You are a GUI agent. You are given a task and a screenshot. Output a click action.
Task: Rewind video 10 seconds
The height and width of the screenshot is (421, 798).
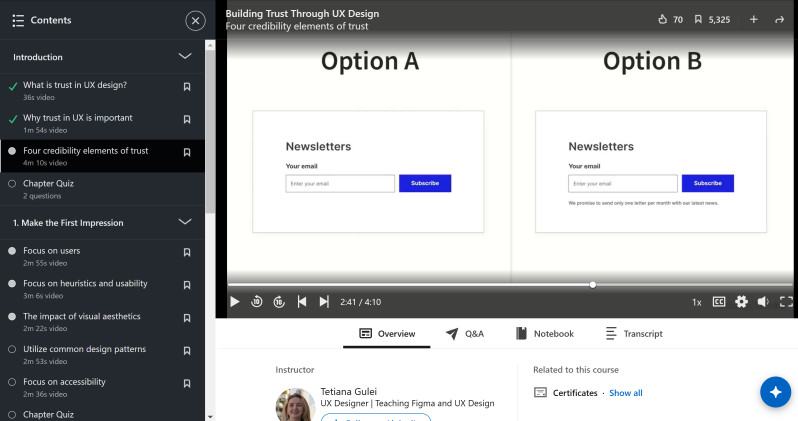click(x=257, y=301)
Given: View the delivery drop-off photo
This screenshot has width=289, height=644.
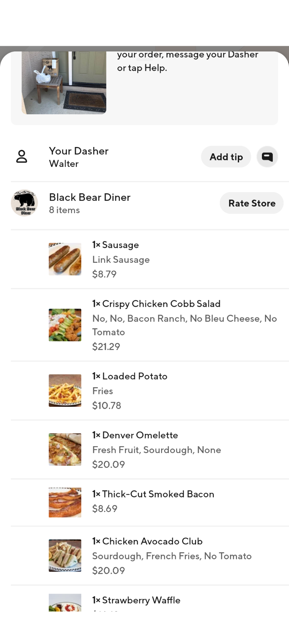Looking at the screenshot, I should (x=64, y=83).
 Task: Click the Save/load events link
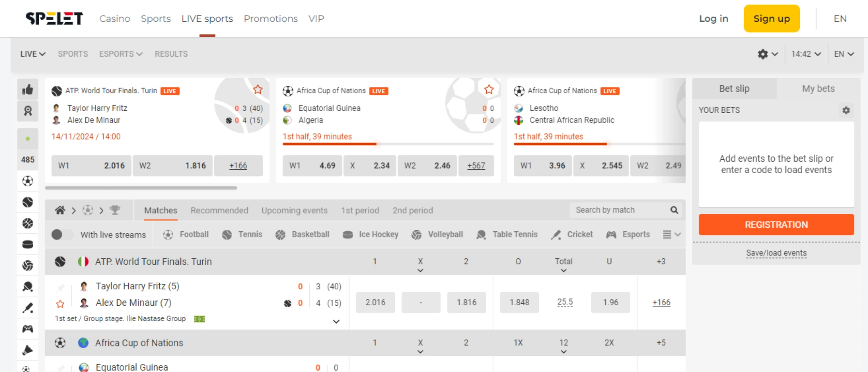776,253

___

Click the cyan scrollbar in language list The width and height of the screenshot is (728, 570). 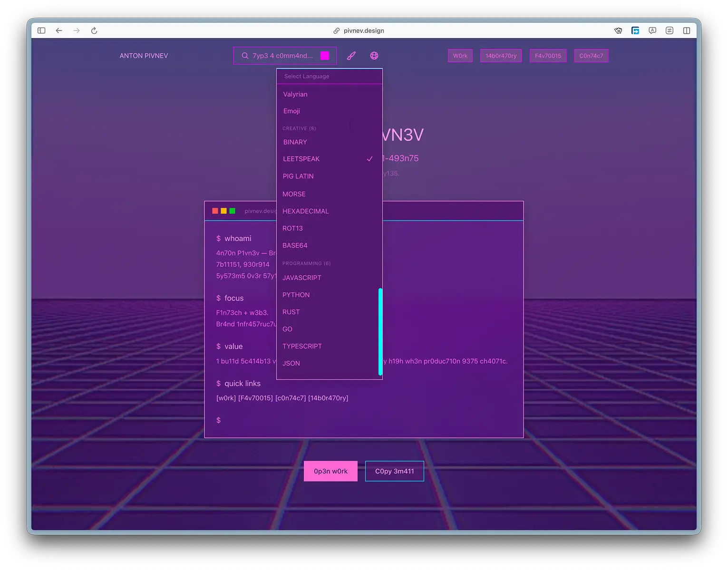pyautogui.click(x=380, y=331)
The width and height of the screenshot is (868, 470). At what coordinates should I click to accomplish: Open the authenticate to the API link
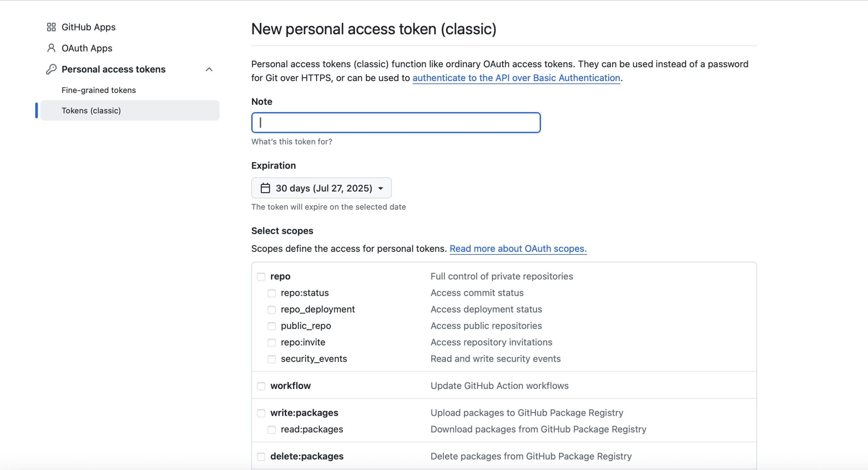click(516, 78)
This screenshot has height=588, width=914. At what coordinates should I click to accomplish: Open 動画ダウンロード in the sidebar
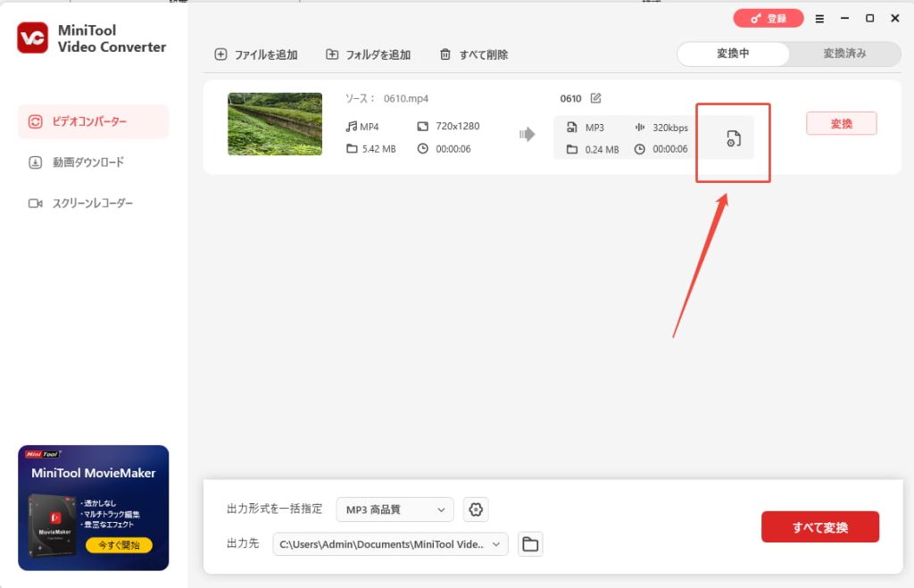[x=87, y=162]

___

WHAT THIS TASK INVOLVES:
Now transcribe the lines above exactly, starting at the line containing "You are a GUI" and ending at the line containing "Given: View the delivery drop-off photo", both lines included, pictures excluded.

RESPONSE AREA:
You are a GUI agent. You are given a task and a screenshot. Output a click action.
Task: Rewind video 10 seconds
The height and width of the screenshot is (421, 798).
click(x=257, y=301)
Given: View the delivery drop-off photo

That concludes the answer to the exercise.